Michael O’Hanlon writes: Beyond Petroleum
Beyond Petroleum
by Michael O’Hanlon
01.03.2007
Rachel Bronson, Thicker than Oil: America’s Uneasy Partnership with Saudi Arabia (New York: Oxford University Press, 2006), 384 pp., $28.00.
Rachel Bronson’s new book, Thicker than Oil: America’s Uneasy Partnership with Saudi Arabia, is a gem. Along with George Packer’s Assassins’ Gate, it is one of the more informative and path-breaking books on the region of the last three or four years. It is a solid and readable history, and a compelling analysis, done at just the right level of detail (about 350 pages) and with just the right balance between policy pragmatism and idealism.
Bronson gets off to a great start before the reader even opens the book. It is usually an accomplishment, in a short title, to find something that either sounds clever or conveys one’s thesis. Bronson does both. Her main point is that that the U.S.-Saudi relationship has been based on much more than oil for security, is unmistakable at first glance. At the same time, her subtitle points to the difficulties in this relation of two very different kinds of countries with two hugely different views of the world. Saudi Arabia may be America’s most unnatural ally, in terms of political system and cultural affinity—and with the Cold War over and the anti-Soviet agenda no longer linking Riyadh and Washington closely, that fact also makes the U.S.-Saudi partnership quite vulnerable.
This thesis is driven home compellingly in the book’s prologue and first chapter—for those who don’t have the time or interest to read a full tome on the U.S.-Saudi relationship, much can be gained from the usual “Washington read” of these opening pages plus the last couple chapters and jacket material. When you think about it, Bronson’s thesis is not so radical to anyone who remembers their Cold War history. But the relationship has been so scrutinized and polemicized since 9/11 that a clear-eyed book about its past and its future can do a great service without reaching to establish and prove a radical thesis.
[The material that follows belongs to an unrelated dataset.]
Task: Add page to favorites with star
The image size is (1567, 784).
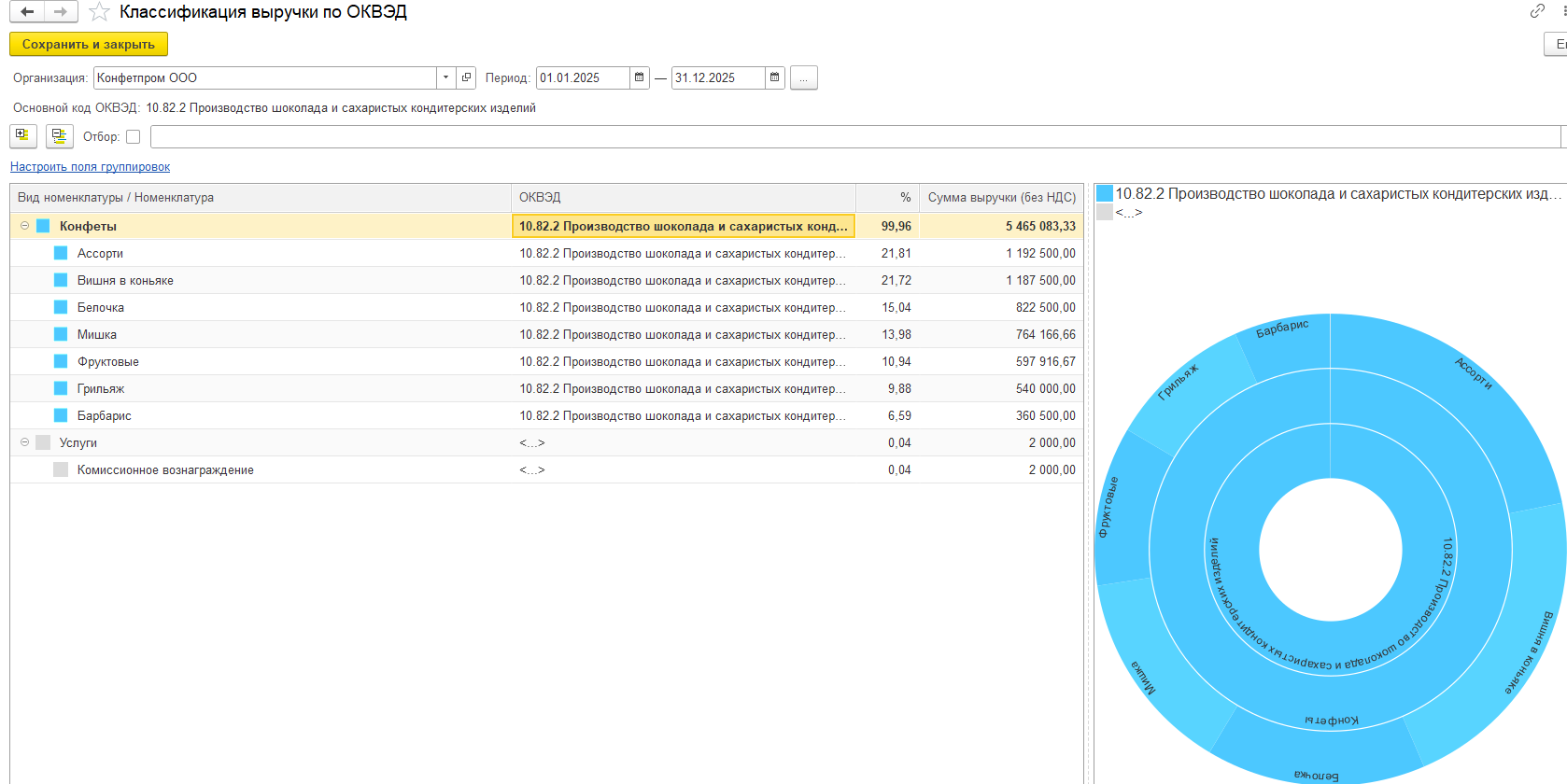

However, any reader should be encouraged to read the whole book. It is an excellent history of not only the informal U.S.-Saudi alliance but also of Saudi Arabia itself. The style of this book leans in a slightly academic direction, but it reads more like enjoyable history than tortured political science prose. Bronson is indeed a political scientist and a very sophisticated one, but she has remembered to write for a general public policy audience. The book is rock solid in footnotes and clear and careful in presentation of facts. But it is fun at the same time.
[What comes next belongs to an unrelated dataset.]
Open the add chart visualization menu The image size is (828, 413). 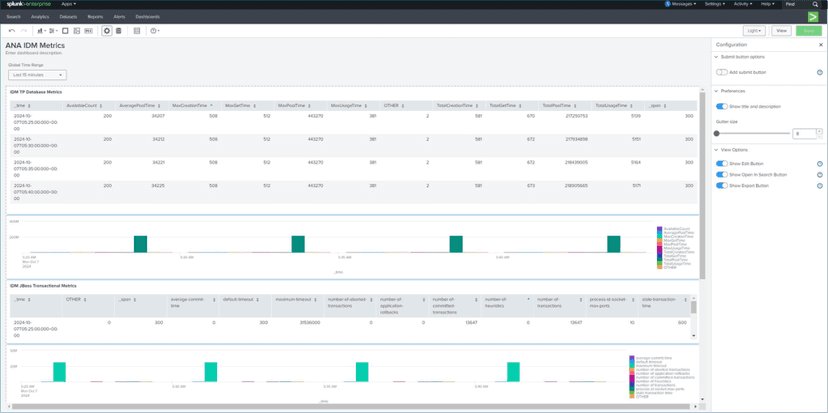click(x=42, y=31)
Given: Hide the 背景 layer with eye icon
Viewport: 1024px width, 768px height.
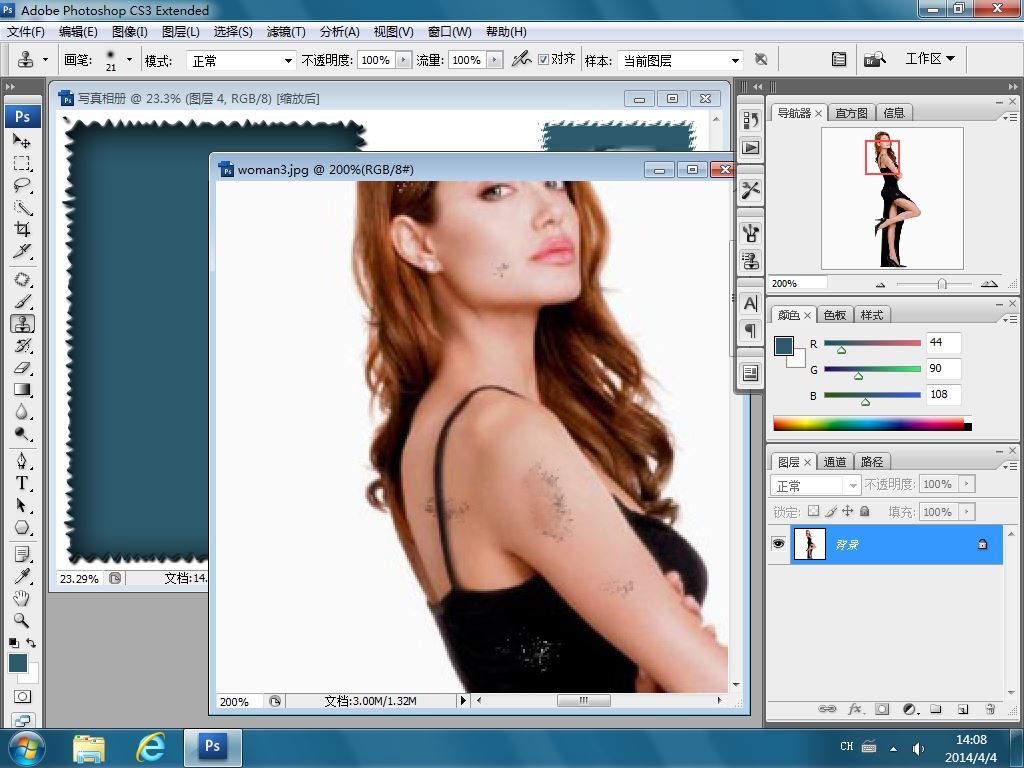Looking at the screenshot, I should pos(778,544).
Bronson is not afraid to challenge much of today’s pop wisdom about the kingdom, never in a gratuitous or angry tone but with directness and clarity. She writes, for example, “Books and movies that spotlight a particular president’s close relationship with Saudi Arabia miss the point that almost every administration since that of Franklin Delano Roosevelt has had close ties to the kingdom. . . . The reason for this has much to do with Saudi Arabia’s oil holdings and vulnerable security situation, but also with a set of mutually shared global interests defined during the Cold War, interests that have since crumbled.” To be sure, there were periods, such as during the Kennedy Administration, when Egypt attracted more American attention; the Arab-Israeli wars in tandem with Saudi oil embargoes also put huge strains on the relationship. But core interests in oil, security and countering communism kept the two countries consistently close.
Driving the point home, while also showing no fear of challenging America’s most prominent foreign affairs writers, Bronson writes, for example, that “when Thomas Friedman states in the pages of the New York Times that the United States has treated Arab oil-producing states ‘like big, dumb gas stations, and all the U.S. cared about was that they kept their pumps open and their prices low’”, he misses a good portion of the politics and political context of the last half century.
The book tells the history of Saudi Arabia in a pithy yet textured way. Bronson clearly recounts events from the formation of the alliance between the House of Saud and Muhammad ibn Abd al-Wahhab in 1744 which ultimately conquered the peninsula decades later, to the discovery of oil in Saudi Arabia in 1932 and the subsequent 1933 award of oil drilling rights in the kingdom to an American firm (whom King Abdel Aziz preferred for their distance, straightforwardness and lack of colonial associations or ambitions), to Saudi Arabia’s coming of age as a major oil producer in the late 1940s, to the cataclysmic and fateful events of 1979 that led Crown Prince Fahd to tolerate religious extremism more than he might have otherwise—the seizure of the Grand Mosque of Mecca, along with the fall of the Shah of Iran and Soviet invasion of Afghanistan that same year. There is enough real history to make it an enjoyable read, but is concise enough to also make it a highly usable review for the busy policymaker and the generalist. And Bronson proves beyond a doubt that she is the reader’s friend with concise summaries at the end of most of the book’s chronologically organized chapters.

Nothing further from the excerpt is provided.